Let the Fed do its job? Umm ... no thanks


Presidential candidate and Congressman Ron Paul has brought the role of the Federal Reserve into focus in a way that it never has been. He has a lot of young voters questioning the Fed's very existence and, in a congressional hearing made famous on YouTube, he referred to Ben Bernanke as a "price fixer."

In a column in the the New York Times, Harvard professor and Mitt Romney advisor N. Gregory Mankiw says everyone should just relax -- Politicians should stop complaining about the risk of a recession and just let the Fed do its job:

Congress made its most important contribution to taming the business cycle back in 1913, when it created the Federal Reserve System. Today, the Fed remains the first line of defense against recession. ... Because housing woes are the source of the current slowdown, the Fed's tool kit is well suited for the task at hand.

That all makes perfect sense until you stop and think about the fact that there's a strong argument to be made that it was the Fed that got us into this mess. The notion of "Let's ask the drunk who hit me with his car for a ride to the hospital" is not necessarily one that I subscribe to. Here's what Jim Cramer had to say about all this in a conversation with Ron Paul:

"Now, you have been, I think, spot on in saying that the Federal Reserve created the stock bubble with low margin rates and it created the housing bubble with low mortgage rates, yet I never hear about anyone talking about investigating the Fed in Congress. It's a creature of Congress. Why don't we do it?"

Given that, Ron Paul and others have a pretty good reason to question the power of the Federal Reserve.

__Directions__.
a) Reproduce the passage of the Federal Reserve column from "Congress made its" to "task at hand.".
b) In the Federal Reserve column, what did Ron Paul call Ben Bernanke in a congressional hearing?

__Information shown__.
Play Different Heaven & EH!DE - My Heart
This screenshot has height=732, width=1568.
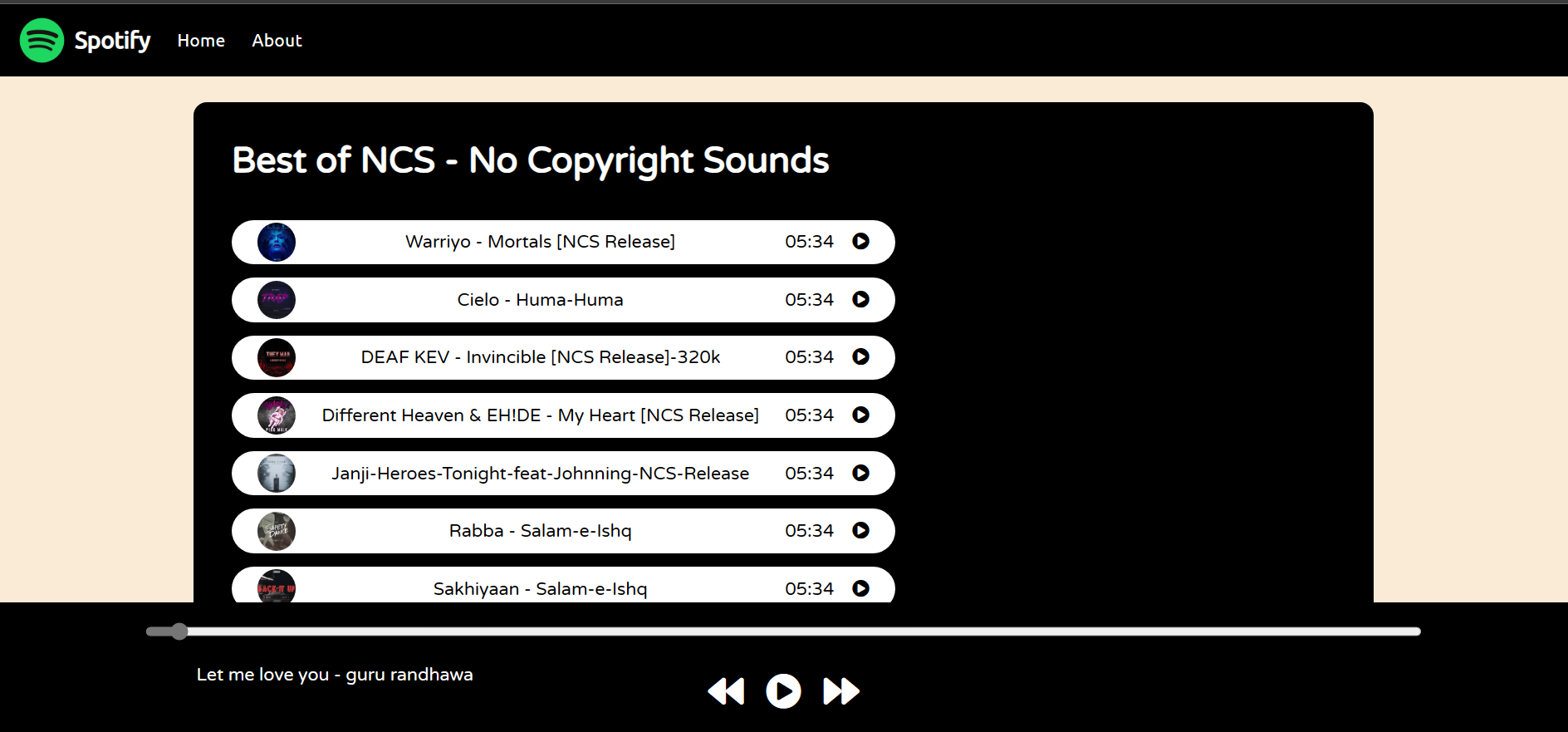(x=861, y=415)
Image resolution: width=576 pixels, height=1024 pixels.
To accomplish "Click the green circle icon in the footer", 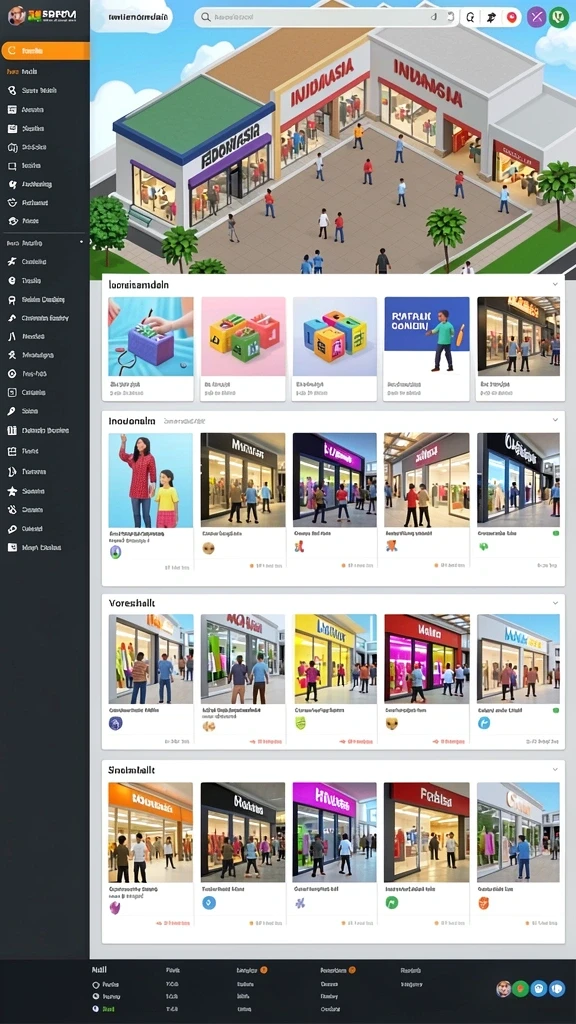I will click(520, 988).
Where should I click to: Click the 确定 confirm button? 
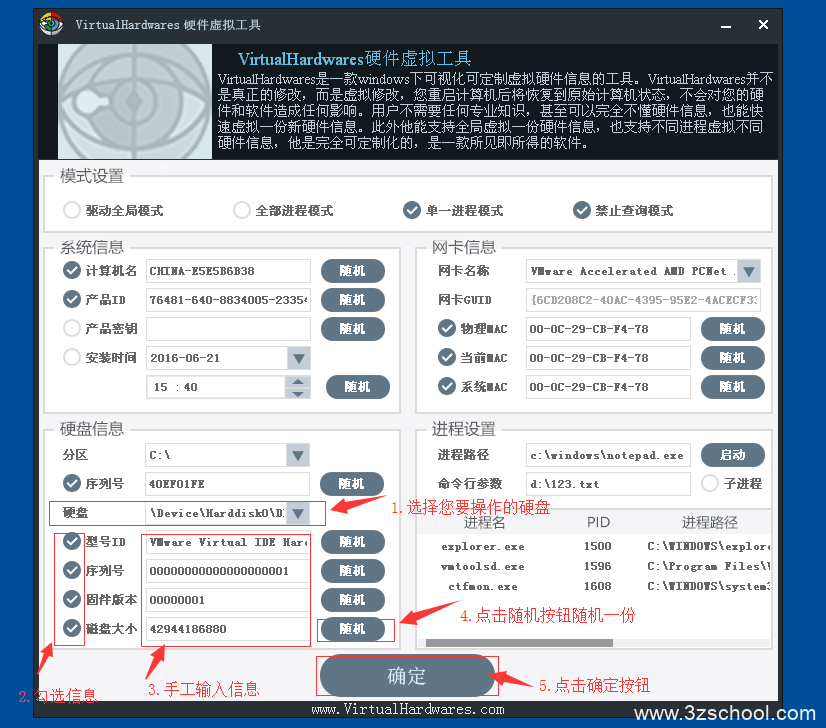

__Expected responses__.
a)
Congress made its most important contribution to taming the business cycle back in 1913, when it created the Federal Reserve System. Today, the Fed remains the first line of defense against recession. ... Because housing woes are the source of the current slowdown, the Fed's tool kit is well suited for the task at hand.

b) A "price fixer."